Passage provided —
BEGIN

= FIFA Women's World Cup awards =

Women's football awards

At the end of each FIFA Women's World Cup final tournament, several awards are presented to the players and teams which have distinguished themselves in various aspects of the game.

==Awards==
Squad members and coaching staff of the national teams placing first, second, and third in the tournament receive gold, silver, and bronze medals, respectively. The World Cup champions do not retain the FIFA World Cup Trophy after winning it.

END

Direction 1 — From the passage on FIFA Women's World Cup awards, write out word for word the part that opens with the words containing "At the end of" and closes with "of the game.".
Direction 2 — Extend the text on FIFA Women's World Cup awards, picking up after its final sentence.

Data extract —
BEGIN

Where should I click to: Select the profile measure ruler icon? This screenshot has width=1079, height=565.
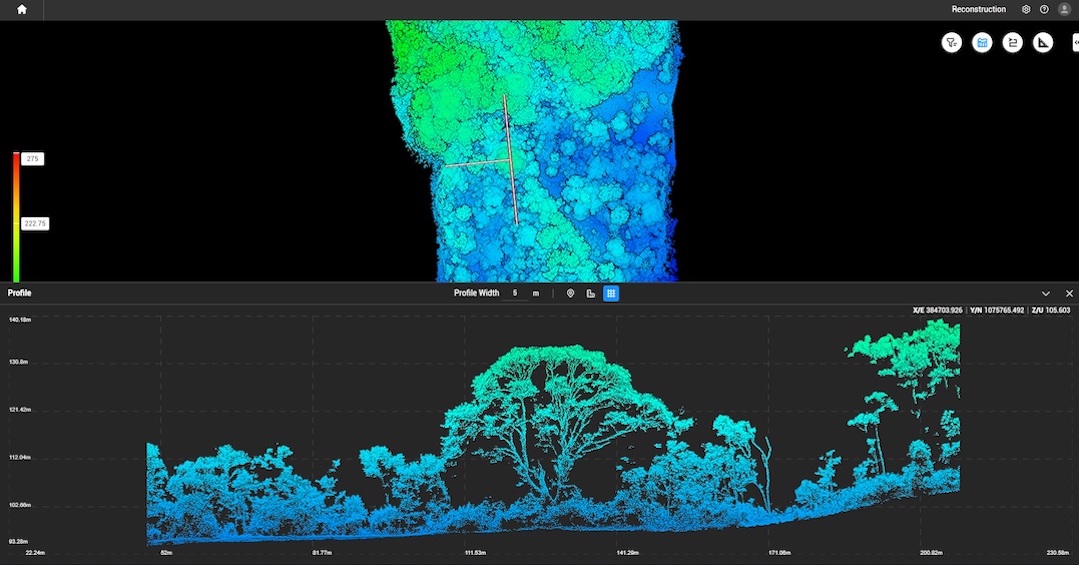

END

Task answer 1 —
At the end of each FIFA Women's World Cup final tournament, several awards are presented to the players and teams which have distinguished themselves in various aspects of the game.

Task answer 2 —
There are currently five post-tournament awards from the FIFA Technical Study Group:
- the Golden Ball (currently commercially termed "adidas Golden Ball") for the best overall player of the tournament (first awarded in 1991);
- the Golden Boot (currently commercially termed "adidas Golden Boot", formerly known as the Golden Shoe) for the top goalscorer of the tournament (first awarded in 1991);
- the Golden Glove (currently commercially termed "adidas Golden Glove", formerly known as the Best Goalkeeper) for the best goalkeeper of the tournament (first awarded in 2003);
- the FIFA Young Player Award for the best player of the tournament under 21 years of age at the start of the calendar year (first awarded in 2011);
- the FIFA Fair Play Trophy for the team with the best record of fair play during the tournament (first awarded in 1991).
There is currently one award voted on by fans during the tournament:
- the Player of the Match (currently commercially termed "VISA Player of the Match") for outstanding performance by a player during each match of the tournament (first awarded in 2003).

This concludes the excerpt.